Earlier this month, I took my daughter to the cinema to see Ballerina. Just me and her. She’s been taking ballet classes for four years, and was desperate to see the film. She was also desperate to go with just me. “Just the girls,” as she says.
She doesn’t ask for a lot, in fairness. It also struck me that it had been quite some time since I had done something special with just her. We get the odd 10 minutes in the car, if I’m taking her to a birthday party or picking her up from Rainbows or whatever, and we make time to read together just the two of us. But I genuinely couldn’t remember the last time she and I went out and had quality time without the rest of the family. We love doing things as a family and try to make the most of weekends with fun days out as a five – but I think that one-to-one time is so important too.
It’s not easy when you have three children close in age though. Little Miss E is now 7, Little Man O is nearly 5½ and Toddler Boy I will soon be three. Miss E was 21 months when Little Man was born and 4 ¼ when Toddler came along, so I had three pre-schoolers, a husband who worked long hours, and no regular support to give me the time to take one child off on their own. I also exclusively breast-fed all of my children for a year, and neither of the boys would take a bottle, despite us trying everything. So one-to-one time with the eldest two was very rare for quite some time.
Now that Little Man and Miss E are both at full-time school, I get quite a lot of one-to-one time with Toddler. As much as I miss the big two, it’s so lovely hanging out with just him. He spent the first two and a half years of his life trailing around after his big brother and sister, going to their activities and fitting in around their routines and hanging out with their friends. I used to joke that his me time was during the middle of the night feeds. Despite the tiredness, I loved the stillness and quietness of those moments and connecting with him. Now, we regularly get to do things that he likes, and with other children his age too. After the wonderful chaos that is life with three small children, it feels like a treat to get that time with him and to let him discover exactly what he likes, rather than just what the big two do.
But of course it means that my eldest two miss out on one-to-one time. Part of that is because we have three children. Even if one of us parents takes one of them off to do something on their own, the other parent still has the other two. In a two-child household, both children would be getting one-to-one time. I love our little gang, and I love their close bond as siblings, but I do feel guilty that they miss out on one-to-one time.
They all go to bed at the same time which doesn’t help either, but Cardiff Daddy and I make sure that each of us spends a few minutes with each of them in their own room, talking to them individually before we switch the lights out.
Now that we’re well out of the baby stage and Toddler is less dependent on me, I’m making a conscious effort to prioritise one-to-one time with the other two, too.
The cinema was lovely. It was stressful coordinating it though. In the absence of any available weekends, we chose a 6pm week night showing. It was a mad dash to give three kids their tea, drive to Cardiff Daddy’s work in the city centre to hand over the boys so that they could go home with Daddy, and then get to the cinema. Little Man got upset. He didn’t want to miss out. I had to explain to him that this was about his sister, what she had chosen to do. If he wanted to go to the cinema with either just Mummy or Daddy then he could too, but it would be another night. Giving him a little pack of sweets seemed to help. It’s an important lesson for them to accept that they won’t always do the same things, but I hated seeing him upset.

### DATA SECTION
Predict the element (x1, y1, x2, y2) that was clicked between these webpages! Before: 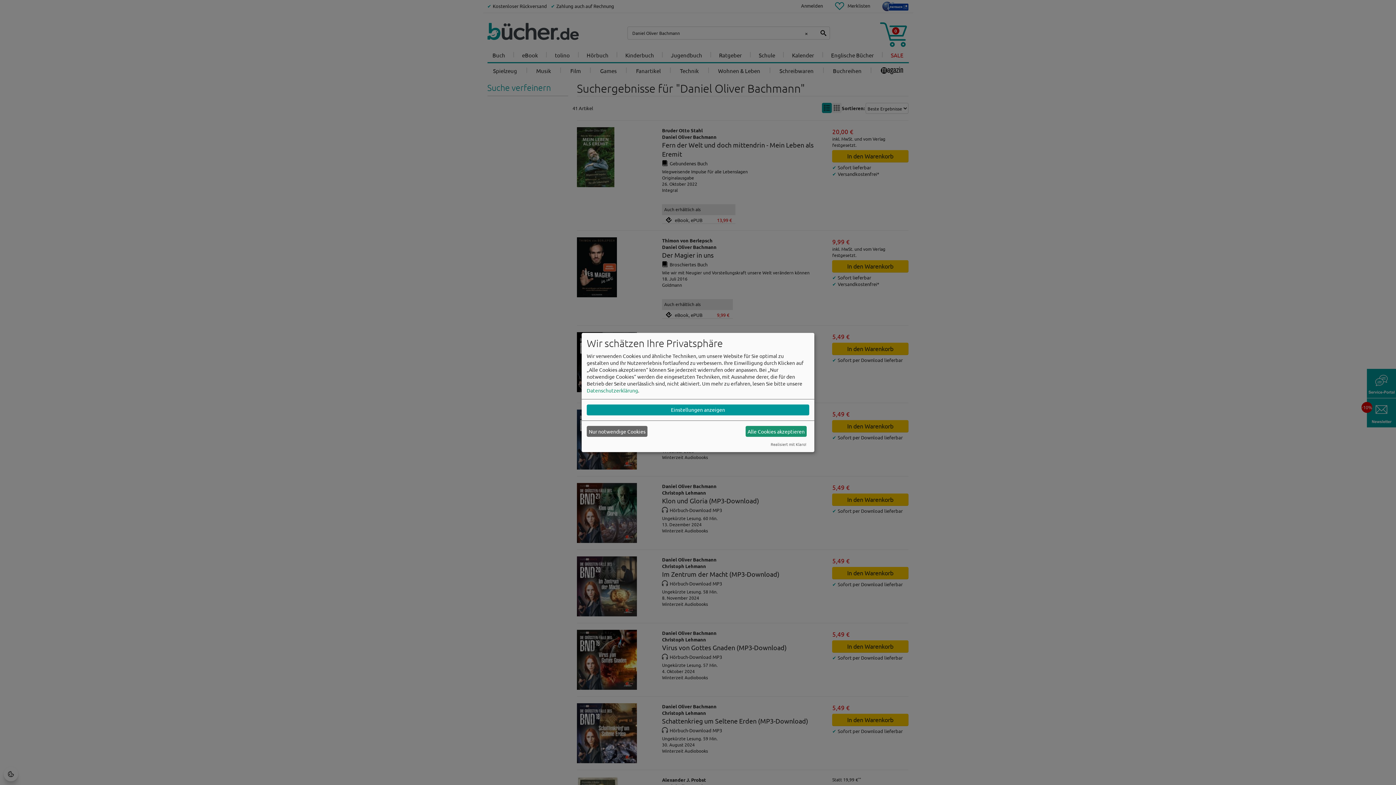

### WHAT IS ASKED
Using the post about one-to-one time with children, explain in one to three sentences why having three children means some of them still miss out on one-to-one time when one parent takes a child off alone.

### COMPLETE RESPONSE
When one parent takes one child off alone, the other parent is still looking after the other two together. In a two-child household, both children would get one-to-one time, but with three children two of them still have to share a parent.